-- The data follows --

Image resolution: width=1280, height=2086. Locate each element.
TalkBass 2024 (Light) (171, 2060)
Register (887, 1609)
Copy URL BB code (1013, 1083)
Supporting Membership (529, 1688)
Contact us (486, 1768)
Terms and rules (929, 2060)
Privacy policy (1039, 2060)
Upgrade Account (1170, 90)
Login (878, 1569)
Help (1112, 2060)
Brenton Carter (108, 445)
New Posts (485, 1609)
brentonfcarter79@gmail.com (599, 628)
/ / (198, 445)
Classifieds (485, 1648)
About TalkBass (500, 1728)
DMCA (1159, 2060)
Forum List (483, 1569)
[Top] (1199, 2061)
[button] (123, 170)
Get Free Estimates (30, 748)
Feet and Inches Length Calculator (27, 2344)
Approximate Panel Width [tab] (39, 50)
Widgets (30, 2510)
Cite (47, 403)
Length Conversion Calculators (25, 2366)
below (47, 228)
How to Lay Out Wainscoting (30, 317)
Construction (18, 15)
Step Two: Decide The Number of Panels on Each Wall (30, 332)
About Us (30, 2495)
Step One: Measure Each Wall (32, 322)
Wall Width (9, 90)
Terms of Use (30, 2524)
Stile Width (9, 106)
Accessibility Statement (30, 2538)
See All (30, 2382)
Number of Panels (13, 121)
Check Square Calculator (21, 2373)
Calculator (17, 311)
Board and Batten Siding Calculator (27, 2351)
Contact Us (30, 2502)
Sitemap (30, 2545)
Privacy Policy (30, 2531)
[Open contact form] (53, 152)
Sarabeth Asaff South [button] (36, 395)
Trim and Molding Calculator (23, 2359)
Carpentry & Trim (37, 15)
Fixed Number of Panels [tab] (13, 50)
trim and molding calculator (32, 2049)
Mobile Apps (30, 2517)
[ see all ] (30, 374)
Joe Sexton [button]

-- The data concluded --

> [Task statement]: All the records above need to be restated exactly, line by line.

> [Answer box]:
Image resolution: width=1280, height=2086. Locate each element.
TalkBass 2024 (Light) (171, 2060)
Register (887, 1609)
Copy URL BB code (1013, 1083)
Supporting Membership (529, 1688)
Contact us (486, 1768)
Terms and rules (929, 2060)
Privacy policy (1039, 2060)
Upgrade Account (1170, 90)
Login (878, 1569)
Help (1112, 2060)
Brenton Carter (108, 445)
New Posts (485, 1609)
brentonfcarter79@gmail.com (599, 628)
/ / (198, 445)
Classifieds (485, 1648)
About TalkBass (500, 1728)
DMCA (1159, 2060)
Forum List (483, 1569)
[Top] (1199, 2061)
[button] (123, 170)
Get Free Estimates (30, 748)
Feet and Inches Length Calculator (27, 2344)
Approximate Panel Width [tab] (39, 50)
Widgets (30, 2510)
Cite (47, 403)
Length Conversion Calculators (25, 2366)
below (47, 228)
How to Lay Out Wainscoting (30, 317)
Construction (18, 15)
Step Two: Decide The Number of Panels on Each Wall (30, 332)
About Us (30, 2495)
Step One: Measure Each Wall (32, 322)
Wall Width (9, 90)
Terms of Use (30, 2524)
Stile Width (9, 106)
Accessibility Statement (30, 2538)
See All (30, 2382)
Number of Panels (13, 121)
Check Square Calculator (21, 2373)
Calculator (17, 311)
Board and Batten Siding Calculator (27, 2351)
Contact Us (30, 2502)
Sitemap (30, 2545)
Privacy Policy (30, 2531)
[Open contact form] (53, 152)
Sarabeth Asaff South [button] (36, 395)
Trim and Molding Calculator (23, 2359)
Carpentry & Trim (37, 15)
Fixed Number of Panels [tab] (13, 50)
trim and molding calculator (32, 2049)
Mobile Apps (30, 2517)
[ see all ] (30, 374)
Joe Sexton [button]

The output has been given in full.